MK-1084 previously demonstrated manageable safety and preliminary activity in non–small cell lung cancer harboring KRAS G12C mutations as part of a phase 1 trial.
Investigators have launched a phase 3 trial (NCT06345729) that will evaluate the novel selective KRAS G12C inhibitor MK-1084 plus pembrolizumab (Keytruda) as frontline therapy for those with metastatic KRAS G12C–mutated, PD-L1–positive non–small cell lung cancer (NSCLC), according to a press release from Merck, the developers of both agents.1
Treatment with MK-1084 is currently under evaluation as a treatment for patients with advanced solid tumors harboring KRAS G12C mutations as part of an open-label, multicenter phase 1 trial (NCT05067283). Investigators previously presented data from this trial at the 2023 European Society for Medical Oncology Congress (ESMO).
Findings from the phase 1 trial highlighted an overall response rate (ORR) of 19% (n = 8/42) among patients who received MK-1084 monotherapy in arm 1 and 47% (n = 7/15) among those who received MK-1084 plus pembrolizumab in arm 2.2 All observed responses consisted of partial responses.
Regarding safety, investigators reported no dose-limiting toxicities across both treatment arms. In arm 1 and arm 2, respectively, any-cause adverse effects affected 84% and 87% of patients, and treatment-related AEs occurred in 51% and 73%.
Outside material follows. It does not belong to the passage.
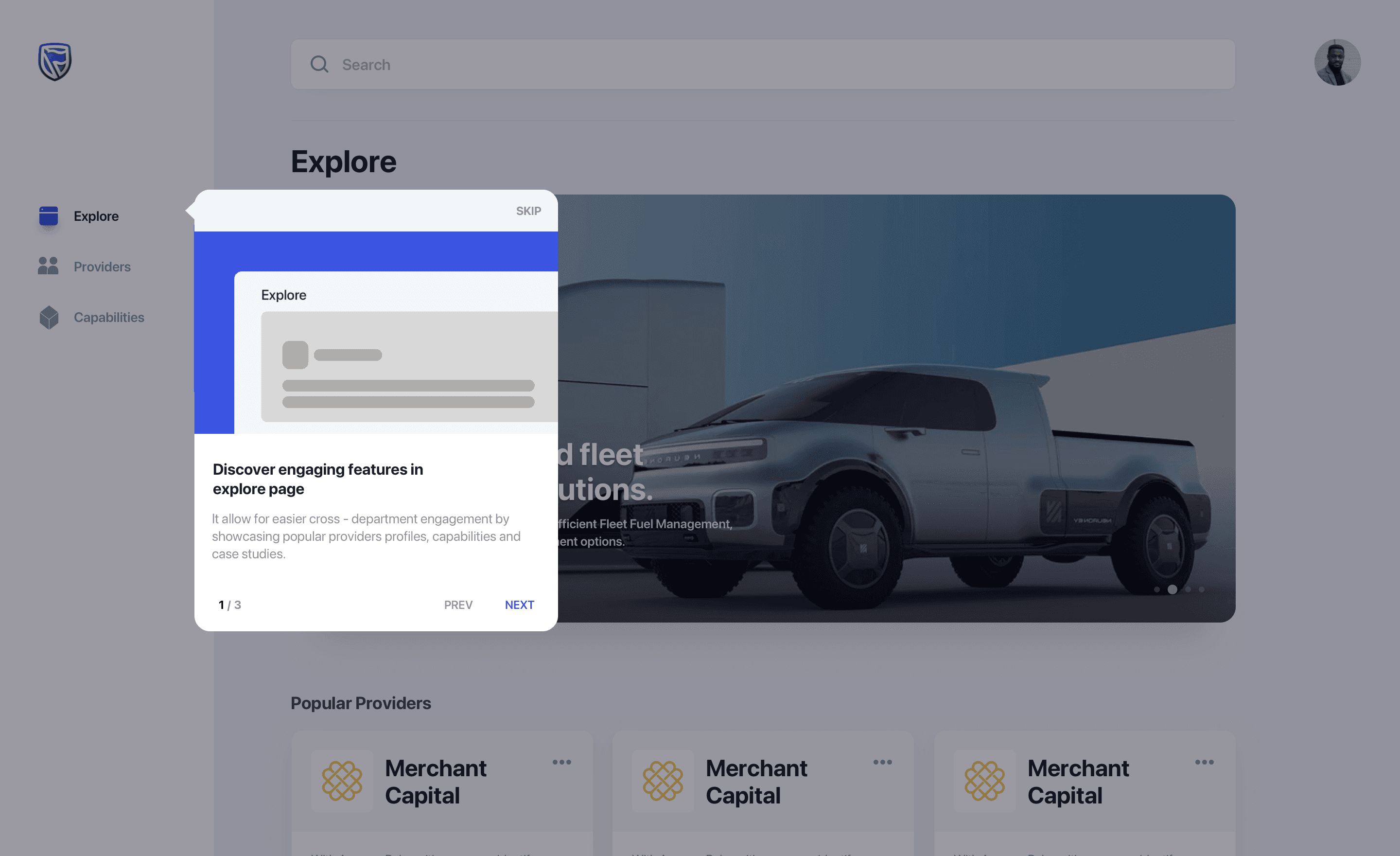
Task: Select the last carousel indicator dot
Action: click(1202, 589)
“KRAS is among the most prevalent mutations in cancer and KRAS G12C is the most common KRAS mutation in patients with [NSCLC],” Marjorie Green, MD, senior vice president and head of oncology, Global Clinical Development at Merck Research Laboratories, said in the press release.1 “Based on early evidence showing MK-1084 in combination with [pembrolizumab] had a manageable safety profile and promising anti-tumor activity, we are now proceeding to a larger phase 3 trial to evaluate this combination in certain patients with metastatic [NSCLC].”
In the double-blind, multicenter, phase 3 trial, approximately 600 patients will be assigned to receive pembrolizumab at 200 mg intravenously on day 1 of each 21-day cycle for up to 35 cycles plus MK-1084 orally or matched placebo once a day.3
The study has 2 primary hypotheses. First, it is believed that MK-1084 plus pembrolizumab is more effective compared with placebo plus pembrolizumab with respect to progression-free survival (PFS). Additionally, investigators hypothesize that the MK-1084 combination will yield improvements in overall survival (OS).
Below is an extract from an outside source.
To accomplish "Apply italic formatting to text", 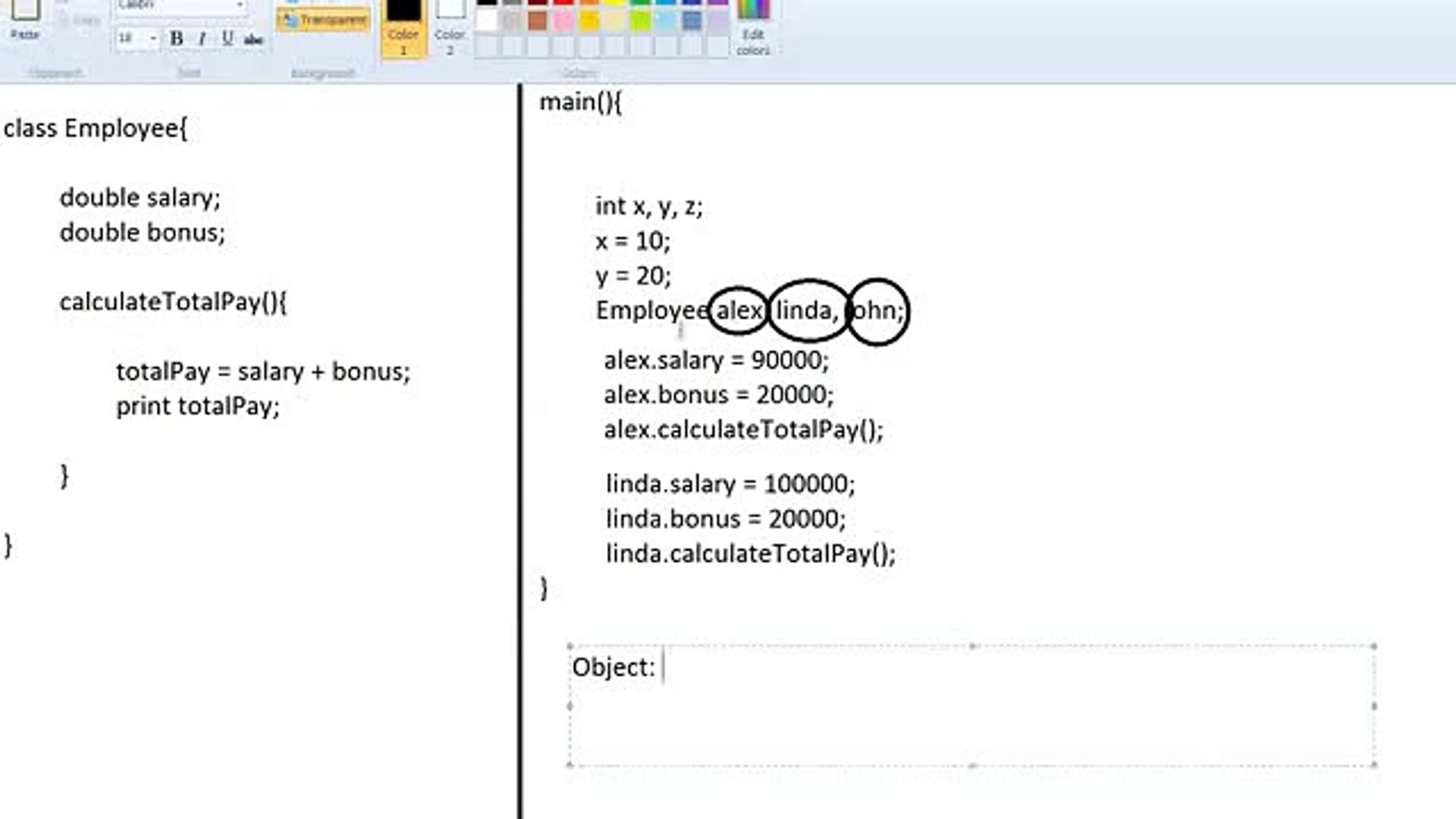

The trial’s primary end points include PFS per RECIST v1.1 criteria and OS. Secondary end points include ORR, duration of response, AEs, treatment discontinuation due to AEs, and quality of life.
Patients 18 years and older with histologically or cytologically confirmed NSCLC and newly diagnosed stage IV disease based on American Joint Committee on Cancer (AJCC) Staging Manual, Version 8 guidelines can enroll on the trial. Additional eligibility criteria include having measurable disease per RECIST v1.1 guidelines, PD-L1 expression in at least 50% of tumor cells, tumor tissue harboring a KRAS G12C mutation, a minimum life expectancy of 3 months, and an ECOG performance status of 0 or 1 within 7 days prior to randomization.
Those with small cell lung cancer, active inflammatory bowel disease that needs to be managed with immunosuppressive medication, prior or active neurologic paraneoplastic syndrome, or an active infection requiring management with systemic therapy are unable to enroll on the trial. Patients are also unsuitable for enrollment if they have uncontrolled and significant cardiovascular disease, received prior systemic anticancer therapy for metastatic NSCLC, received prior radiotherapy within 2 weeks of study entry, have known active central nervous system metastases and/or carcinomatous meningitis, or had a prior allogeneic tissue or solid organ transplant.